LuckOfTheDrawer · 29/10/2023 08:23

And yes, just tell your DCs that your circumstances have changed.

DappledThings · 29/10/2023 08:24

You don't need to. And if they don't understand that that's on them.

My parents give my brother and I £3k each year as the maximum IHT relief. Every year we are really grateful and say so. If there was ever a year they decided not to I wouldn't think anything other than wanting to know they were oknand hadn't been overly dipping into their savings so far. Mum hinted once she was going to get cheaper bathroom tiles for their new bathroom so as to protect the amount coming to us and I was very clear I did not want to be part of the consideration that way and she should get the expensive ones.

KateyCuckoo · 29/10/2023 08:24

Wow the stealth boasts are getting stealthier Grin

Heyhoherewegoagain · 29/10/2023 08:26

You just need to have a conversation with them very soon to manage their expectations…although not quite thousands at Christmas we’ve done the same with our adult kids and we’re saying just yesterday that we just can’t do it this year for pretty much the same reasons as you

Lagershandy · 29/10/2023 08:32

Not in the four figure league, but I have always given a cash gift to along time friends two sons for birthdays and Christmas. It seems totally daft now they are both working, so I am going to tell my friend due to us retiring and col I will no longer be doing this.
It will be a relief for her as she doesn't have to rack her brains and dash around having to reciprocate gifts for us.

MintJulia · 29/10/2023 08:35

Start by cutting out the 'selfish boomer' nonsense.

Your retirement income is for you first. Your children are grownups and can stand on their own two feet.

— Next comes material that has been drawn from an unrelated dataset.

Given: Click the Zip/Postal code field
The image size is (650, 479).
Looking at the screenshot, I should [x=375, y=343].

theduchessofspork · 29/10/2023 08:35

No just tell them it’s a skip for this year but hopefully it will be back when the economy bobs up (as long as your health holds up, haha)

You need to stick caveats in there because knee ops etc are expensive

Neriah · 29/10/2023 11:05

I find it interesting that us "boomers" are considered selfish by some, and it's supposed to be our fault that young people today can't afford retirement or mortgages, so we are supposed to leave them chunky inheritances as gratitude for them being born.

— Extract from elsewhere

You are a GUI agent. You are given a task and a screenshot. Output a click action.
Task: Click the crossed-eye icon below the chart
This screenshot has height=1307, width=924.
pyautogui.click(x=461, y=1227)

I was born in poverty in 1957. My parents had no indoor bathroom or toilet, no central heating, no double glazing. We had very little, and had to make do with what we had. At that time you couldn't even get proper bank accounts (that what the Post Office or building societies were for), no credit cards, and no mortgages. It was deregulation of the banking interest that made those things available to most of the working class - under Margaret Thatcher.

Yes, we got grants (and I have never supported student loans) but we still had to work to get to and through university. There were fewer employment rights (and many more ways around them), no free nursery care at all, no real maternity leave (and certainly pretty much no pay), no paternity leave, no adoption leave, no flexible working, no equal pay.... etc etc.

You know how you got those things? We bloody fought for them. They were not free gifts from a generous government who cared deeply - we fought for those rights that the younger generations have. I don't expect any gratitude for that - it was the right thing to do. It would be kind of nice if some of the younger generations stopped whining about what they don't have or how unfair it is that they don't have more rights, and did some organising and fighting for themselves - but if the legacy they want to leave their children and grandchildren is spinelessly trekking towards labouring until you die, that's up to them.

If there was a "boom" it was on our backs that things boomed, and just like today, it is the rich and powerful who made the really substantial gains. Nobody owed us a living, and we knew that. Nobody is ever owed a living, then or now.

OP, if your kids are of the belief that you owe them anything and are that entitled, then you've led them to a sad place when all they see their parents as is cash cows. If they are decent human beings then they will be more than capable of understanding that you need your money and cannot impoverish yourselves or put your future at risk so that they can have big cash gifts. If they aren't decent human beings then perhaps the dogs home would be a more worthy recipient of your largesse?